** start of TEXT BLOCK **

Quote: on the evolution of reading

Here, I am reminded not of the recent past but of a huge change that occurred in the middle-ages when humans transformed their cognitive lives by learning to read silently. Originally, people could only read books by reading each page out loud. Monks would whisper, of course, but the dedicated reading by so many in an enclosed space must have been an highly distracting affair. It was St Aquinas who amazed his fellow believers by demonstrating that without pronouncing words he could retain the information he found on the page. At the time, his skill was seen as a miracle, but gradually human readers learned to read by keeping things inside and not saying the words they were reading out loud. From this simple adjustment, seemingly miraculous at the time, a great transformation of the human mind took place, and so began the age of intense private study so familiar to us now; whose universities where ideas could turn silently in large minds.

Dr. Barry Smith, University of London, while discussing Edge Magazine’s 2009 question, What will change everything?

Edit: a commenter has suggested it was actually St. Ambrose, not St. Aquinas, who first broke this ground.

5 thoughts on “Quote: on the evolution of reading

  1. That is so interesting. I've never heard about that before. Thanks for the Edge link too – I didn't know about their annual question thing. The list of contributors is basically a list of my biggest heroes.

** end of TEXT BLOCK **

DIRECTIVES ▸
A. In the page about the evolution of reading, rewrite the part that opens with "1. That is so" and closes with "my biggest heroes.", putting "favorite thinkers" in place of "biggest heroes".
B. According to the page about the evolution of reading, how could people originally read books?
C. Write what comes next in the page about the evolution of reading, picking up after its final sentence.

** start of GIVEN DATA **

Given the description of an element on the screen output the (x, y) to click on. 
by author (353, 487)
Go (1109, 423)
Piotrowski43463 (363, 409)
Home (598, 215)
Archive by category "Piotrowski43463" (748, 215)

** end of GIVEN DATA **
** start of GIVEN DATA **

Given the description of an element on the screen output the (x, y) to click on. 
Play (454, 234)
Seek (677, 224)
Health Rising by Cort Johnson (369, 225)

** end of GIVEN DATA **

RESPONSES TO THE TASKS ▸
A.
1. That is so interesting. I've never heard about that before. Thanks for the Edge link too – I didn't know about their annual question thing. The list of contributors is basically a list of my favorite thinkers.

B. Only by reading each page out loud.

C.
  2. Thanks! Yeah the Edge yearly question is great– I just bookmark where I'm at and read a few whenever I'm in the mood for some stimulation. Which reminds me I'd better finish 2009 soon…

  3. Actually, it was St Ambrose (4th century) who surprised St Augustine by reading silently. Not St Thomas Aquinas (13th century).

    And the 4th century is not "the middle-ages". Nor does educated usage refer to "St Aquinas".

    And, while St Augustine was intrigued/surprised/amazed, he was not so credulous that he saw this "as a miracle".

    That sort of credulity is more often found in 21st century scholars who comment on scholars from earlier eras.

  4. "But while reading, his eyes glanced over the pages, and his heart searched out the sense, but his voice and tongue were silent".

    St Augustine, Confessions, Book 6, chapter 3

    BTW, Ambrose was a senior public official and later became a bishop. He was a popular speaker and exercised considerable authority in Italy.

    “According to a fifth-century mosaic, Ambrose was a small, cleverlooking man with big ears and a neat black beard …”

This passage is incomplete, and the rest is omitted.